Car la plupart avaient quitté leurs robes légères, et voici maintenant que, deux par deux, elles s’accouplaient. Celle aux seins débordants, à la croupe arrondie, recherchait celle à la poitrine menue, aux jambes longues et nerveuses. Les blondes se soumettaient aux caprices des brunes.

La musique des harpes s’était faite plus légère ; des odeurs d’encens et de benjoin flottaient à travers la salle immense ; la lumière des grands flambeaux, plantés droit dans leurs trépieds, avait bleui…

« Qui donc a tracé ces mots que j’aperçois ? » dit-il.

On s’empressa autour du souverain. On s’efforça de le calmer. Sans doute était-il victime d’une hallucination.

Mais il insistait et son regard, devenu terrible, sommait le grand prêtre de lui donner une réponse.
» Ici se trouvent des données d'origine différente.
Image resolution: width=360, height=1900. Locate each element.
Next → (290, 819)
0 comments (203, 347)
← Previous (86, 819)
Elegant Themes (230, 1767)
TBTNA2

Un flambeau fut apporté devant la tenture. Et, en effet, on aperçut une inscription mal effacée sur un drap. Le grand prêtre et ses voisins parvinrent à lire les trois mots qui se détachaient l’un auprès de l’autre :

MANÉ THECEL PHARÈS

« Qui a tracé ces mots ? répétait Balthazar.

  • — Ce doit être quelque mauvais plaisant », fit le maître des cérémonies, qui craignait qu’un incident fâcheux pour lui ne résultat de la découverte de l’inscription.

« Et qui donc ?

  • — Nous n’avons vu personne », firent le grand prêtre et les courtisans.

Le chef des mages s’approchait à cet instant.

« Qui a tracé ces mots ? » répétait Balthazar, dont la pupille dilatée exprimait maintenant une véritable terreur.

« Des mots ne peuvent se tracer seuls, répondit le mage, assez content de contredire le grand prêtre, avec lequel il se trouvait fréquemment en compétition. Des mots ne se tracent point seuls. Ils ont été écrits par une main.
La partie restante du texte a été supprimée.